# Getting Started with the Data Science Service

Data Science service uses [conda](https://anaconda.org/) environments to manage python dependencies.

[![Notebook Examples](https://img.shields.io/badge/docs-notebook--examples-blue)](https://github.com/oracle-samples/oci-data-science-ai-samples/tree/master/notebook_examples)
[![Conda Environments](https://img.shields.io/badge/docs-conda--environments-blue)](https://docs.oracle.com/en-us/iaas/data-science/using/conda_understand_environments.htm)
[![Source Code](https://img.shields.io/badge/source-accelerated--datascience-blue)](https://github.com/oracle/accelerated-data-science)

## Upgrade Accelerated Data Science SDK - `oracle-ads`

The Oracle Accelerated Data Science (ADS) SDK is maintained by the Oracle Cloud Infrastructure Data Science service team. It speeds up common data science activities by providing tools that automate and/or simplify common data science tasks, along with providing a data scientist friendly pythonic interface to Oracle Cloud Infrastructure (OCI) services, most notably OCI Data Science, Data Flow, Object Storage, and the Autonomous Database. ADS gives you an interface to manage the lifecycle of machine learning models, from data acquisition to model evaluation, interpretation, and model deployment.

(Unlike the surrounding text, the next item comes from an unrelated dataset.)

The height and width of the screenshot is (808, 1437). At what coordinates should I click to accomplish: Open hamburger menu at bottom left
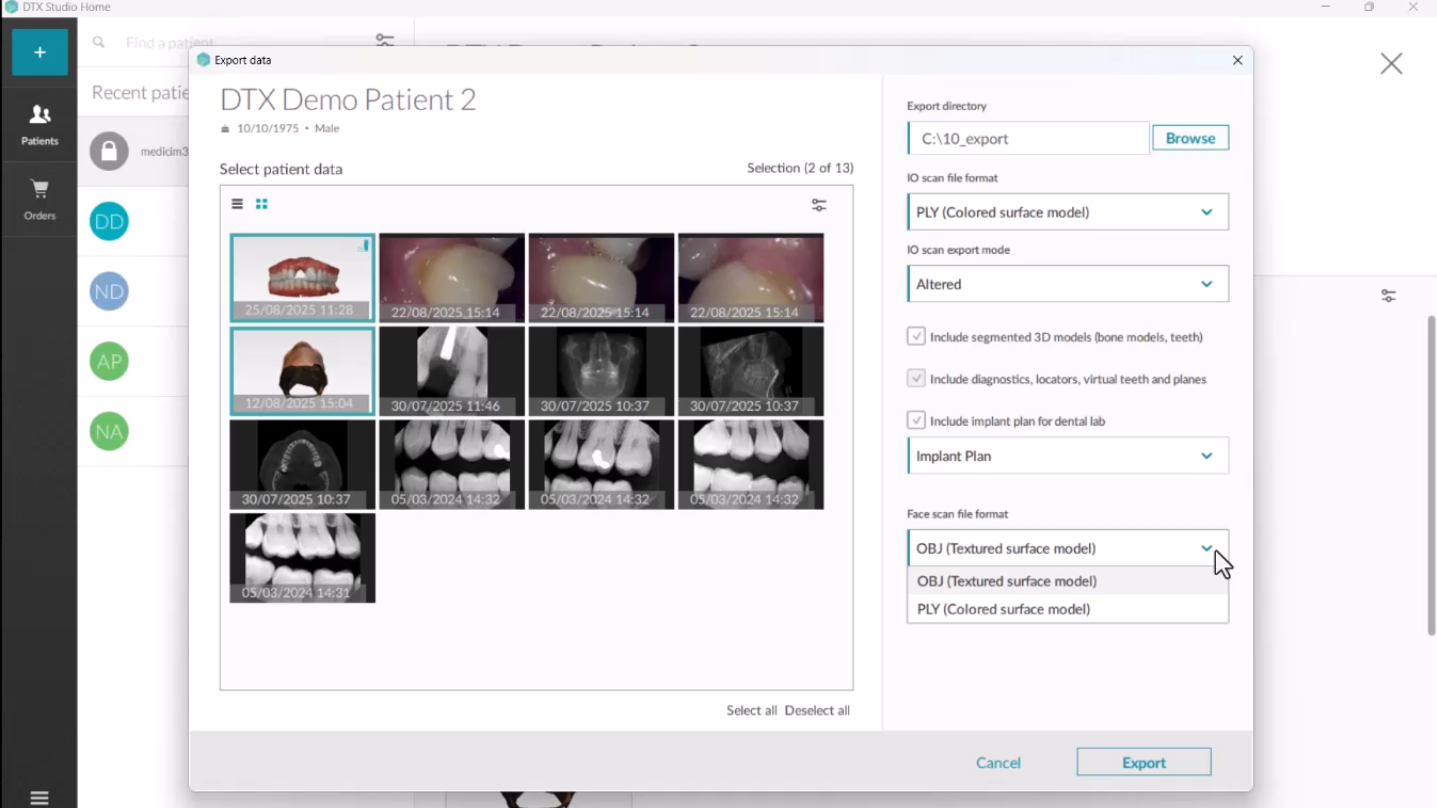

Before you begin with a conda environment, upgrade `oracle-ads` library - [![PyPI](https://img.shields.io/pypi/v/oracle-ads.svg)](https://pypi.org/project/oracle-ads/)  [![Python](https://img.shields.io/pypi/pyversions/oracle-ads.svg?style=plastic)](https://pypi.org/project/oracle-ads/)


You can check your version of `oracle-ads` by running - 

In [None]:
import ads

print(ads.__version__)

In [13]:
# Uncomment this code and set the correct proxy links if have to setup proxy for internet
# import os
# os.environ['http_proxy']="http://myproxy"
# os.environ['https_proxy']="http://myproxy"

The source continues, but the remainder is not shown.